Deirdre undertook a number of search and rescue operations throughout her careers. For example, Deirdre was one of the vessels involved in the 1979 Fastnet race rescue operations, assisting the crews of two yachts. In 1990, during the rescue of a Spanish trawler crew in Bantry Bay, a member of Deirdre's crew died – and was posthumously awarded the Distinguished Service Medal and Spanish Cross of Naval Merit.

By the time of the vessel's naval decommissioning in early 2001, Deirdre had travelled approximately 450,000 nautical miles. She was replaced by a Róisín-class patrol vessel.

Deirdre was sold at public auction for IR£190,000 in 2001. She was purchased by the English yacht chartering company Seastream International for conversion into luxury charter yacht Tosca IV for the company's owner, businessman Christopher Matthews.

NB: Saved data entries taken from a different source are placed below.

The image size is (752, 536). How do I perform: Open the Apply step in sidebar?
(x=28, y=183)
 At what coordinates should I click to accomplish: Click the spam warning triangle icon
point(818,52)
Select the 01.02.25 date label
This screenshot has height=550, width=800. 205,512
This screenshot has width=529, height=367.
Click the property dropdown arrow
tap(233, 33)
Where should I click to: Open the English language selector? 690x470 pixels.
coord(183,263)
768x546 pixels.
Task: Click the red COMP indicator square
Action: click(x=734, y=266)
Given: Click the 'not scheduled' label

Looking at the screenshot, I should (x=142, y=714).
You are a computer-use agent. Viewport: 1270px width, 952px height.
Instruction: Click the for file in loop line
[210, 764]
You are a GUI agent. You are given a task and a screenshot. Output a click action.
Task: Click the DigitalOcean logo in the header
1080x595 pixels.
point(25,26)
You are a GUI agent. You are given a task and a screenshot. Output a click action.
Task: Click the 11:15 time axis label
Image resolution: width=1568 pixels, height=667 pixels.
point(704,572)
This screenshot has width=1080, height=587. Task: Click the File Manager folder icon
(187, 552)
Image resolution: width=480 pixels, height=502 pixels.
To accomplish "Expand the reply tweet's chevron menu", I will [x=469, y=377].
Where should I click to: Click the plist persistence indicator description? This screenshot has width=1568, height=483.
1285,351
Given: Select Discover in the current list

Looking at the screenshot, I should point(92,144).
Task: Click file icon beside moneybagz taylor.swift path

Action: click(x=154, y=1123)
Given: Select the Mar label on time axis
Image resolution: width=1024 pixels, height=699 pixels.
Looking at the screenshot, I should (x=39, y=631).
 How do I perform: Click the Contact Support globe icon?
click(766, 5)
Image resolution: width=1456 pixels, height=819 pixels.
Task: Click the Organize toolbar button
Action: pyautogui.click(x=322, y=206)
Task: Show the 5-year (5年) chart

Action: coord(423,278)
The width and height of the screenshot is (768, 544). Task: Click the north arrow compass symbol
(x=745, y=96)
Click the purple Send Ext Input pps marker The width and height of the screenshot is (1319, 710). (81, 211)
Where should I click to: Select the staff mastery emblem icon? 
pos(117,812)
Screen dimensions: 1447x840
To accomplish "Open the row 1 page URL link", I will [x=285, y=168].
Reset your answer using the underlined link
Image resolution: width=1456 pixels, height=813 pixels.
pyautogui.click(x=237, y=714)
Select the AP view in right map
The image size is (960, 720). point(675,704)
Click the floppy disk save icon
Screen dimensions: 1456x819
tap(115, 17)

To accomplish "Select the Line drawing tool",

Speaking on the radio, a Seastream spokesman appeared pleased with their bargain as they had been prepared to bid up to IR£500,000. The auction starting price had been IR£60,000.

The conversion in a Polish shipyard was not completed as the English owner died. In 2007 she was towed to Brazil for further refit and completion. Substantially complete, she arrived at Jacksonville, Florida in September 2012 for final outfitting as Santa Rita I. However, in August 2014, Santa Rita I was towed to Green Cove Springs, Florida, for breaking.